*Document text*:
Since RCI started renting inventory to the general public, what maximizes their profits is not always running a fair and honest exchange system.  That is a huge conflict of interest that skews everything they do.

Also one of the RCI surrogates who was on here during the rollout period of Points Lite made the very point I have often made.  He acknowledged that RCI did deals with developers for extra value, arguing that RCI came out ahead by getting new members from these developers and that justified their skewing the numbers.

When you see resorts that regularly cost less to trade into, in points lite, than the points lite RCI gives for a deposit, you know you have found a developer with an inside deal.  The Tugger that found the 1BR at Vacation VIllage at Parkway over New Years next year where they were giving 58 points lite for a deposit but at the very same time you could trade in to the very same week for 10 hit the bullseye on one such resort.  This is proof positive that RCI is playing fast and loose with its numbers.





timeos2 said:


> Of course RCI bases the TPU on the actual demand they have seen. To do anything else is insanity.  We may or may not agree with the numbers they arrive at but you can be sure they are using them because it represents the best chance to maximize utilization - thus income - which is why they are in business.
> 
> Playing games beyond an extra credit or two makes no sense at all - they wold get killed with too many or total lack of requests if they stray very far from the known values within their rating system. Like it or not the TPU is their best guess of value - if it's wrong it will be adjusted. Thats the way it works. They aren't picking on any area(s) for preference or penalizing them - they are giving the value istory of use/requests support. If you don't like it don't use it. Very simple and now very open to all to see. MUCH better than the old backroom, unknown system of the past.


----------



## timeos2 (Mar 5, 2011)

Carolinian said:


> Since RCI started renting inventory to the general public, what maximizes their profits is not always running a fair and honest exchange system.  That is a huge conflict of interest that skews everything they do.



Just to be clear I am 100% in agreement that the unfettered transfer of deposits MEANT BY OWNERS FOR EXCHANGE is unconscionable and should have been banned by the fantastically flawed class action lawsuit rather than blessed by it.  For that reason it is unlikely I will ever again deposit a week with RCI - I do take advantage of the often incredible deals (why shouldn't they be - they got them for virtually nothing!)  RCI offers in rentals while they exist.  Like RCI I have to do what is best for my bottom line. But there is a basic conflict in a system that purports to be an exchange venue but in reality feeds a money making activity that has negative value to the very membership they are supposed to serve.  Until that changes I can't recommend any deposits to RCI unless you are aware going in that you may be getting a raw deal and still feel you can obtain at least equal or better value out. 

But that does not change the TPU value (except that an easy to rent week may be even more valuable to RCI thus they raise the TPU given for those weeks in anticipation of a good rental fee on the other end).  As it is now out in the open rather than hidden as before at least the member has the ability to ascertain the value they will get and ecide for themselves if that makes it a good deal or not for them.  THAT is an improvement over the old way and gives members a fighting chance.  Again use it only if it benefits you at least as much as it does RCI.

*Data extract*:

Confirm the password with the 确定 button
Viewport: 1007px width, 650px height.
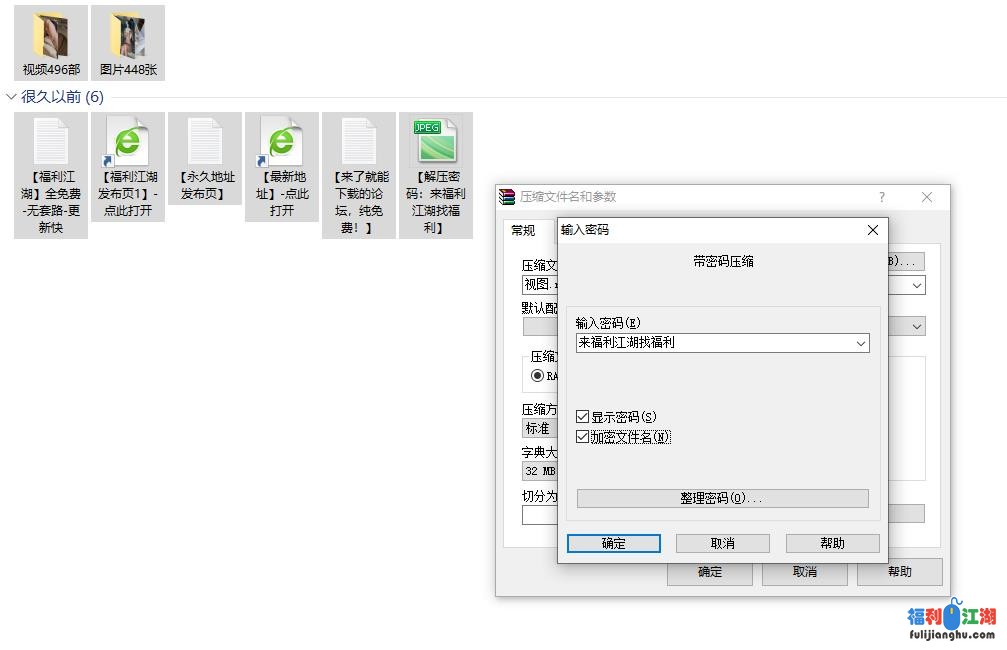pyautogui.click(x=613, y=543)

*Job*: Carry the forum discussion of RCI's timeshare exchange values forward from its last sentence.

*The result*:
----------



## Carolinian (Mar 6, 2011)

What is not out in the open is how RCI sets their numbers.  From many of the numbers we have seen, that system is clearly bent.  The half-way transparency they have now only creates more incentives for hanky panky in setting numbers.  If we are going to have transparency, we need FULL transparency, something Points Lite does not offer.

I agree that the class action was a flop, due to greedy and unethical lawyers selling their clients interests down the river in order to get a million dollar payday for themselves.  That is why I always have said the litigation needed to be by a state AG consumer protection lawsuit rather than a class action.




timeos2 said:


> Just to be clear I am 100% in agreement that the unfettered transfer of deposits MEANT BY OWNERS FOR EXCHANGE is unconscionable and should have been banned by the fantastically flawed class action lawsuit rather than blessed by it.  For that reason it is unlikely I will ever again deposit a week with RCI - I do take advantage of the often incredible deals (why shouldn't they be - they got them for virtually nothing!)  RCI offers in rentals while they exist.  Like RCI I have to do what is best for my bottom line. But there is a basic conflict in a system that purports to be an exchange venue but in reality feeds a money making activity that has negative value to the very membership they are supposed to serve.  Until that changes I can't recommend any deposits to RCI unless you are aware going in that you may be getting a raw deal and still feel you can obtain at least equal or better value out.
> 
> But that does not change the TPU value (except that an easy to rent week may be even more valuable to RCI thus they raise the TPU given for those weeks in anticipation of a good rental fee on the other end).  As it is now out in the open rather than hidden as before at least the member has the ability to ascertain the value they will get and ecide for themselves if that makes it a good deal or not for them.  THAT is an improvement over the old way and gives members a fighting chance.  Again use it only if it benefits you at least as much as it does RCI.


----------



## bogey21 (Mar 6, 2011)

Carolinian said:


> Since RCI started renting inventory to the general public, what maximizes their profits is not always running a fair and honest exchange system.  That is a huge conflict of interest that skews everything they do.



About 10 years ago when Marriott started devaluing their program by changing their rental and sales programs (among other things) I bailed on my four Marriott Weeks.  In light of what they are selling for today, that seems like it was a good call.

For similar reasons (changes that benefit them rather than me) I am going to follow the same route here; i.e. not renew my RCI Memberships when they expire.

George


----------



## tombo (Mar 6, 2011)

Carolinian said:


> I ignored your comments about the OBX because from my campaign experience it is was clear you were using that as bait to change the subject. I can recognize that when I see it.  However after an email asking why I did not respond, maybe I should.



To clarify, I never e-mailed you.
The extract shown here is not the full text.